BMT Group appointed by government body to support salmon farming industry tackle sea lice infestations

editorial staff

BMT Environment UK will use proprietary software AquaDEEP to improve understanding of sea lice and its treatments.

In a press release, the international multidisciplinary engineering, science and technology consultancy BMT writes that its solutions will be used to address current pressing issues facing salmon farming in Scotland.

The UK Seafood Innovation Fund awarded BMT the project. Administered by the Centre for Environment, Fisheries and Aquaculture Science (Cefas) on behalf of the Department for Environment, Food and Rural Affairs (Defra), the UK Seafood Innovation Fund supports “projects with a long-term vision to improve the UK seafood, fishing and aquaculture industries, and has recognised BMT’s innovative solutions and contribution to these industries,” it wrote.

The project is also supported by Scottish Sea Farms, Marine Scotland Science, Aquatera and the Scottish Environment Protection Agency (SEPA).

BMT Environment UK Managing Director Matthew Roberts explained that it will deliver a feasibility study using innovative approaches, and use its proprietary software AquaDEEP to model biologically active sea lice dispersion, infection risk to farmed fish, sea lice response to bath treatment and its environmental impacts.

“Sea lice infestation is a major issue facing aquaculture in Scotland. Productivity loss due to lice infestations has a major impact on the industry, which contributes GBP 1.8 billion annually to the Scottish economy. Traditional treatment methods are costly and can have a detrimental impact on the marine environment,” said Roberts.

“To help businesses reduce commercial risks associated with expansion plans, while seeking to reach SEPA’s beyond compliance vision of sustainability, novel marine modelling techniques are needed to improve understanding of sea lice dispersion, infestation, the impact of chemical discharges on the marine ecosystem and benefits of targeted treatment methods,” wrote BMT.

BMT’s AquaDEEP, a fully integrated decision support system, powered by TUFLOW FV, incorporating hydrodynamic, particle tracking, water quality and aquatic ecosystem software helps salmon farmers make informed decisions on site selection and operational management practices. It incorporates novel advancements in modelling bioactive sea lice dispersion, infestation and response to bath treatment in a coupled hydrodynamic and ecosystem software and will support industry operators and environmental regulators with optimising aquaculture production and minimising ecosystem impacts.

“Together with our partners we will be enhancing the particle tracking module in AquaDEEP to incorporate sea lice maturation and motility response to environmental triggers as well as mortality from bath treatment.

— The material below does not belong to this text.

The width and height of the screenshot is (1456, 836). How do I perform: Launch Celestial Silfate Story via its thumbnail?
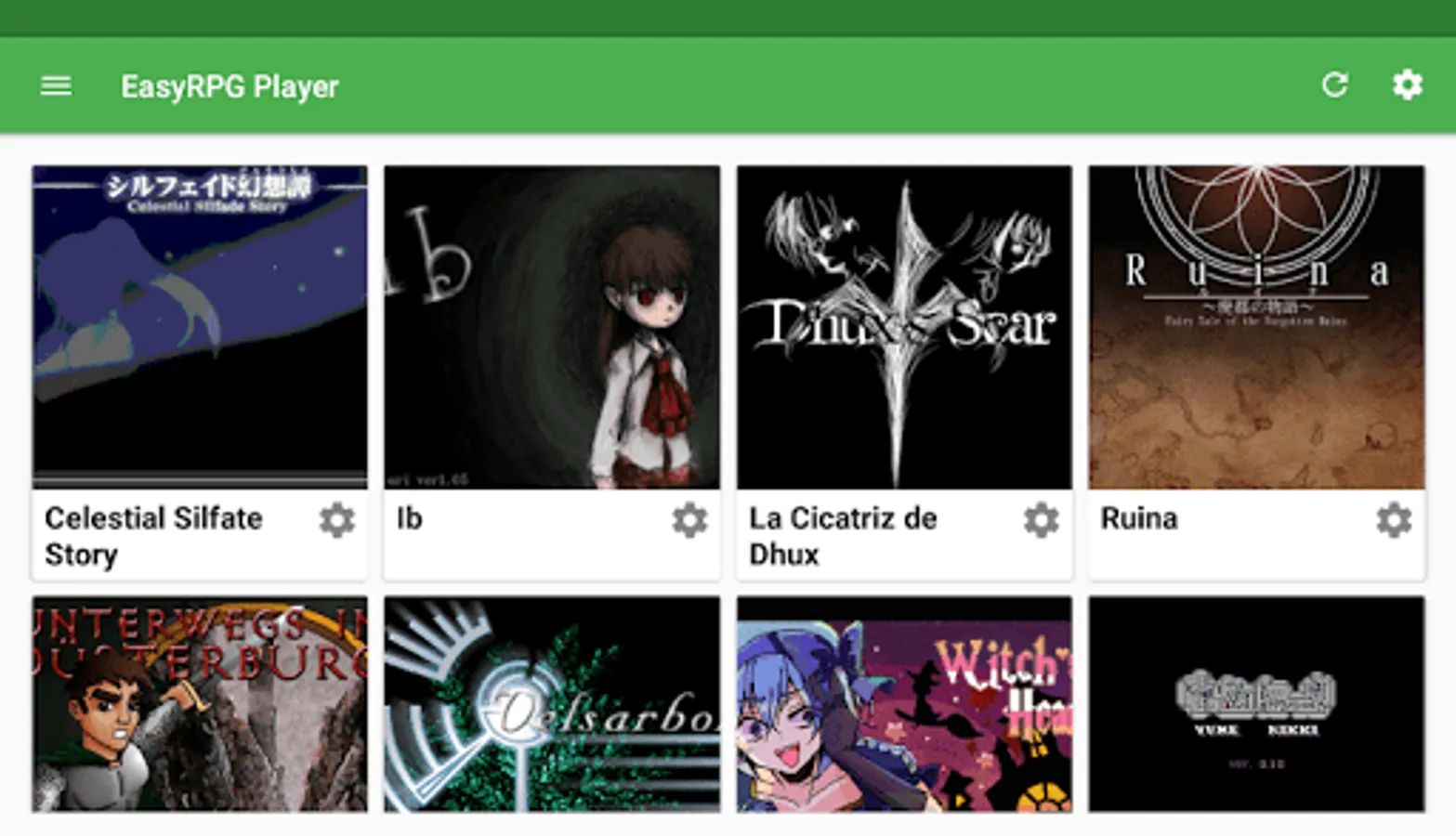[x=200, y=327]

This tool will be used to target effective lice treatment practices and minimise environmental impact while reducing treatment costs and production losses, ensuring seafood security for years to come through sustainable farming practices,” added Roberts.

BMT said that it has over 20 years of experience working with regulators and it is an expert understanding of regulatory requirements relevant to aquaculture and is the presently the go-to consultancy for the Western Australian Department of Fisheries.

BMT Group was set up in 1985 and before then it was known as British Maritime Technology. It has worked on many notable projects, such the water tanks where the famous ‘bouncing bomb’ was developed during WWII and used during the Normandy landings. It also designed and built the UK’s new Type 31 frigates for the Royal Navy.